▶ **Tekst dokumentu**:

Poezya przedstawia ją ułamkowo. Dla niéj kobieta jest sercem tylko. Namiętność, ożywiająca poetę, przenosi się na przedmioty jego obrazowania. Oświetlona wybuchem wulkanu, niekiedy obryzgana jego lawą, kobieta olbrzymieje: jest anielicą albo jędzą, Dyaną albo Eumenidą.

Wyrazistość jest koniecznym warunkiem powodzenia poezyi. Zdanie to zamieniło się w pewnik estetyczny. Słowo mniéj przyjazne staje się tu ukąszeniem żmii, uśmiech zwykły, pospolity – promieniem słońca, roznoszącym światło po całym wszechświecie... Mówić obojętnie niepodobna; trzeba grzmieć piorunami albo szeptać ciszéj od szmeru lilii, gdy głowę swą ku ziemi skłania. Chcąc zrozumieć poetę, musimy oddychać całą piersią, kochać jego miłością chociażby najszaleńszą, krwawić się jego bólami, rozpaczać całą słabością swéj duszy, dobywać z serca zarówno skarby uczuć najszlachetniejszych jak i najbardziéj wstrętnych, byle tylko dorównać téj skali natężenia umysłowego, jakiéj się od nas piewca domaga...

Kobieta jest punktem środkowym poezyi nowożytnéj. Bez kobiety poezya stałaby się bladą jak suchotnica; niktby się o nią nie troszczył. Odgrywając tak ważną rolę, musi się kobieta przedewszystkiém dostroić do kamertonu wymagań poetycznych. Przez łzy rozpatrywana jest Ofelią ze zwiędłemi kwiaty na głowie; przez różowy pryzmat miłości – Juliettą żegnającą kochanka przy śpiewie słowika; przez powiększające szkło ambicyi – lady Macbeth z ręką skrwawioną, na któréj czerwona plama wiecznie pozostanie... Czy w sercu kobiety drgają spółcześnie rozmaite struny uczuć, czy w głowie jéj są inne kombinacye myśli oprócz tych, które się do przedmiotu jedynego wyłącznego ukochania odnoszą – nie pytajmy; – dla niéj wszystkiem jest świat, zakreślony wzrokiem ukochanego; w nim żyje, w nim kocha, w nim nienawidzi.

▶ **Wpisy do zadania**:
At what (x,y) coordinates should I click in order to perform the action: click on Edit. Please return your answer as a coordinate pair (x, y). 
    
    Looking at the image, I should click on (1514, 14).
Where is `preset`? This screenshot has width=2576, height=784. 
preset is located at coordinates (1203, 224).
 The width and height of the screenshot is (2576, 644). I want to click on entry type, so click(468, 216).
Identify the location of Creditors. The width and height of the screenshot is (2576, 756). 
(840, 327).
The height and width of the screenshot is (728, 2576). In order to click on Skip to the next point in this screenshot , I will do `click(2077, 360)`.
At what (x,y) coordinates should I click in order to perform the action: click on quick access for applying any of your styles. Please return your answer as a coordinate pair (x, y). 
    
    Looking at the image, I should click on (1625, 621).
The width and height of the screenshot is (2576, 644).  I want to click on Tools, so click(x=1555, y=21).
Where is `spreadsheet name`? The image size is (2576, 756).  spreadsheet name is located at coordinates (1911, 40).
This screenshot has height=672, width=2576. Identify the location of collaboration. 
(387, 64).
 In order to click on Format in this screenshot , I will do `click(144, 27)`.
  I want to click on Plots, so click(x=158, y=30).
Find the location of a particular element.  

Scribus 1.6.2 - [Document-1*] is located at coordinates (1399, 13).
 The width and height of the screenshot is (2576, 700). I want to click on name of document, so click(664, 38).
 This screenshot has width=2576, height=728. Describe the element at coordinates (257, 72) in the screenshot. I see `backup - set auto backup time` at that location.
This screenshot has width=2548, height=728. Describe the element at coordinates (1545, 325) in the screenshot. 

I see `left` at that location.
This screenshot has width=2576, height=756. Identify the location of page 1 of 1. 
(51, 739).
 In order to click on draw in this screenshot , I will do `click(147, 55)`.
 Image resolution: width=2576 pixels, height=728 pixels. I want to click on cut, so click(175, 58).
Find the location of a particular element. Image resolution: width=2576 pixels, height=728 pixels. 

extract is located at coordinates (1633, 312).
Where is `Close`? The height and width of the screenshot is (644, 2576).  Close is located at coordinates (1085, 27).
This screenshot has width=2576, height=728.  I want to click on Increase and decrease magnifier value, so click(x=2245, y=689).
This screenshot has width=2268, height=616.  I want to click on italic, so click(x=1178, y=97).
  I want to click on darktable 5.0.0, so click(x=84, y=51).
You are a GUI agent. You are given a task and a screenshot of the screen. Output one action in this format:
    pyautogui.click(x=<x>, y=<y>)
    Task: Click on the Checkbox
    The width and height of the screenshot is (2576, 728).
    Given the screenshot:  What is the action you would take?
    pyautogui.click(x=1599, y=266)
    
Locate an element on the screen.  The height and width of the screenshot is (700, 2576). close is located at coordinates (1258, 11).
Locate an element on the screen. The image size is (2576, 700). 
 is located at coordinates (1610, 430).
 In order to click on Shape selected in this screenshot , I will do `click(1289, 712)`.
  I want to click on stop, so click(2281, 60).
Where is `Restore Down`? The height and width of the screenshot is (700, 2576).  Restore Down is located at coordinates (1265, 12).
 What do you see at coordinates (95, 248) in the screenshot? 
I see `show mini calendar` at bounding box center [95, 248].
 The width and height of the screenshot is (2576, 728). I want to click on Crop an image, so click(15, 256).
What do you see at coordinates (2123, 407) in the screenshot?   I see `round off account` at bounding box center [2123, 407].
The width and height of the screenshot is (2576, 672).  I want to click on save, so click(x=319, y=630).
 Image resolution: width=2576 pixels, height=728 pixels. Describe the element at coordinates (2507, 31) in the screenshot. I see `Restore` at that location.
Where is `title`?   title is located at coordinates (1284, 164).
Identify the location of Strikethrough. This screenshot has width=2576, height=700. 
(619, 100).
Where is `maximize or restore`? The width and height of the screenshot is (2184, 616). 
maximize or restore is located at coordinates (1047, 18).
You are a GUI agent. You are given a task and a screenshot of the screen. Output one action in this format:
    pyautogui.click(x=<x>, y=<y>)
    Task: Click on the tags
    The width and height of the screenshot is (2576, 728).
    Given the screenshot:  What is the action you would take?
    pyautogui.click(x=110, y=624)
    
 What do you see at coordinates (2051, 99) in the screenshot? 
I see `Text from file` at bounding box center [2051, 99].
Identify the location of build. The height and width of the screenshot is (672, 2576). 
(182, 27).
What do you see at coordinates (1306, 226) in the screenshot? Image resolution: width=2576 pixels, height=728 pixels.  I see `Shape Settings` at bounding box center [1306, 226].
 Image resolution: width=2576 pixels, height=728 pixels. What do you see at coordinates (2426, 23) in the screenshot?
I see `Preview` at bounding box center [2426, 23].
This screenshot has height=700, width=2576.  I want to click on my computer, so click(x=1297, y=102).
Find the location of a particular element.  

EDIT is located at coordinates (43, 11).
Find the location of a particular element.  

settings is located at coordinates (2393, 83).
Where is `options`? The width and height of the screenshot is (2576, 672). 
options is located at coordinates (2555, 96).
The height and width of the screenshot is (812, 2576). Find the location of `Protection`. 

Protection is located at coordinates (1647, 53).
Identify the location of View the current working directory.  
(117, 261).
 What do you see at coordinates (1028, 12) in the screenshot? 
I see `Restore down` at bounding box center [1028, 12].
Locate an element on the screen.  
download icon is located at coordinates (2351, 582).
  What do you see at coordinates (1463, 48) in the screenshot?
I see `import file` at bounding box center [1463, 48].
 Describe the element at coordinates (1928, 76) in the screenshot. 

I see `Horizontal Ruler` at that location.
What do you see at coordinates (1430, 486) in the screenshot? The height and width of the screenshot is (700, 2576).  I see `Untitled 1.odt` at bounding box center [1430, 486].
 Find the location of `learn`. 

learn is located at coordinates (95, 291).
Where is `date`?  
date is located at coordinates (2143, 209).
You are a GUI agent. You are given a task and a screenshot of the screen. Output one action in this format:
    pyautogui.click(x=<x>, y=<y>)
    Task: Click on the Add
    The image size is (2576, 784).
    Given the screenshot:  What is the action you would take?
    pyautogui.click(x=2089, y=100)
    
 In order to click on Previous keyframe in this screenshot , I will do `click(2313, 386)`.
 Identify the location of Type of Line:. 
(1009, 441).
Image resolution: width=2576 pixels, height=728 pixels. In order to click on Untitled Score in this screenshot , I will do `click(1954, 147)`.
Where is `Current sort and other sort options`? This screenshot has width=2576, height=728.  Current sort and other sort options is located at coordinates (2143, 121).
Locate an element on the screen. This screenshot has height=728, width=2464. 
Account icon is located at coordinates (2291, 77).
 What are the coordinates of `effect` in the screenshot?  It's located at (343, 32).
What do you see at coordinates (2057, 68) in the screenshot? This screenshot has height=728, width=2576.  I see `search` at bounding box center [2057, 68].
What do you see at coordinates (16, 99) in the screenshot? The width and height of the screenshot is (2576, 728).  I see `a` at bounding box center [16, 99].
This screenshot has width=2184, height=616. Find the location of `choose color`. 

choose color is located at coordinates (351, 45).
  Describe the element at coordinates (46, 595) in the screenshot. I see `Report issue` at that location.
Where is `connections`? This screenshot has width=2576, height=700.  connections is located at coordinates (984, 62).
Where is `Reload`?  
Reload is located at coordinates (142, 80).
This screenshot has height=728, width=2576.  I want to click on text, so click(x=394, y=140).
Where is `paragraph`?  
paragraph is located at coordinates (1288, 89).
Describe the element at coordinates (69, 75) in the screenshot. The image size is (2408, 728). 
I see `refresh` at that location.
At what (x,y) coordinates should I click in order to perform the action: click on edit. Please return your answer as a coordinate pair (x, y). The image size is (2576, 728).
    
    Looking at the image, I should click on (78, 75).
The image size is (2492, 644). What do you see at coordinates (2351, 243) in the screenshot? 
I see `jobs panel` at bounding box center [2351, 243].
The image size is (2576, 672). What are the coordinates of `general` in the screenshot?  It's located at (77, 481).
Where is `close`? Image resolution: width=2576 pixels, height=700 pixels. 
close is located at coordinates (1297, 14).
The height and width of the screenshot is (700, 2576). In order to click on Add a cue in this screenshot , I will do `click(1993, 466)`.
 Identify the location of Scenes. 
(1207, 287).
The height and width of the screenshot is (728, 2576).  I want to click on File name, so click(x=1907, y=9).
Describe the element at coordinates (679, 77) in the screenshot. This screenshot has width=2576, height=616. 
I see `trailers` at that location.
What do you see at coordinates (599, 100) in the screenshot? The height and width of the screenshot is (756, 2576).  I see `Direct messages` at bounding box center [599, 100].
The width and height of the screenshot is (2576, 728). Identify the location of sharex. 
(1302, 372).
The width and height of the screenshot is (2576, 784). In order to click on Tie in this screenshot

▶ **Zadanie A**: Przepisz bez zmian fragment wpisów powyżej od wiersza zawierającego „In order to click on Shape” aż do wiersza zawierającego „What do you see at coordinates (2123, 407)”, łącznie z tymi dwoma wierszami.
▶ **Zadanie B**: Napisz dalszy ciąg tekstu o kobiecie w poezji, zaczynając tuż po jego ostatnim zdaniu.

▶ **Oczekiwana odpowiedź A**:
 In order to click on Shape selected in this screenshot , I will do `click(1289, 712)`.
  I want to click on stop, so click(2281, 60).
Where is `Restore Down`? The height and width of the screenshot is (700, 2576).  Restore Down is located at coordinates (1265, 12).
 What do you see at coordinates (95, 248) in the screenshot? 
I see `show mini calendar` at bounding box center [95, 248].
 The width and height of the screenshot is (2576, 728). I want to click on Crop an image, so click(15, 256).
What do you see at coordinates (2123, 407) in the screenshot?   I see `round off account` at bounding box center [2123, 407].

▶ **Oczekiwana odpowiedź B**:
Poezya bierze kobietę nie w zwyczajnych warunkach życia, lecz albo w chwili roślinnie niewinnego rozkwitu, albo téż w chwili namiętnego szału. Odrazu stawia ją na wierzchołkowych punktach: kończącéj się wegietacyi lub rozwiniętego życia. Przejścia są tu rzeczą małoważną. Kobieta jest wielką, kiedy rozkoszuje się pączkiem pierwszego żywiéj rozbudzonego w niéj uczucia – bo wtedy kłębek życia się rozsnuwa; i kiedy zawiedziona przeklina i siebie i świat i ukochanego – bo wtedy jest najwymowniejszą, wtedy nabiera głosu człowieka. Powabny jest również smutek dumający pod drzew cieniami przy blasku księżyca; – ale nie przejmuje nas zachwytem: jesteśmy melancholiczni, szyderscy lub obojętni. Kobieta wówczas jest echem tylko słów i myśli ukochanego – o samoistności mówić niepodobna.

Dusza w tym kierunku rozbudzona nie może stawiać odmiennych ideałów. W poezyi są sny złote, przejmujące rozkoszą; ale – niepochwytne. Gonimy je okiem, sięgamy dłonią, przywołujemy sercem – napróżno! Marzymy więc daléj.

Kobieta jest służebnicą, żebraczką miłości, jak ktoś powiedział. Gdy kto jéj uczucia podepce, – kamienieje. Odtąd świat przestaje istnieć dla niéj: albo myśli swe w szalonym śmiechu zamyka, albo grób sobie kopie za życia. Dopóki jeszcze nie utraci zupełnie nadziei, może się stać nikczemną – ale tylko w miłości. Nic ją nie obchodzi godność własna, gadanina ludzi obojętnych, napomnienia spowiednika, łzy matki, rady przyjaciółek. Heloiza idzie do klasztoru, kiedy jéj Abelard rozkaże. Wszystko przebaczy, nawet swoje upodlenie; o wszystkiém zapomni – oprócz o swojém uczuciu. Ono nigdy nie maleje; znika tylko wraz z jéj życiem. We wszystkiém, co mówi, jest natchnienie, we wszystkiém, co czuje, jest potęga. Czyny tylko nie od niéj zależą. Ona jest cieniem ukochanego; jako cień, nie może mieć ruchów dowolnych... Razem z nim skacze w przepaść lub wznosi się na wyżyny; szanuje lub pogardza, zawisa na chmurach idealizmu lub tonie w kałuży zmysłowości.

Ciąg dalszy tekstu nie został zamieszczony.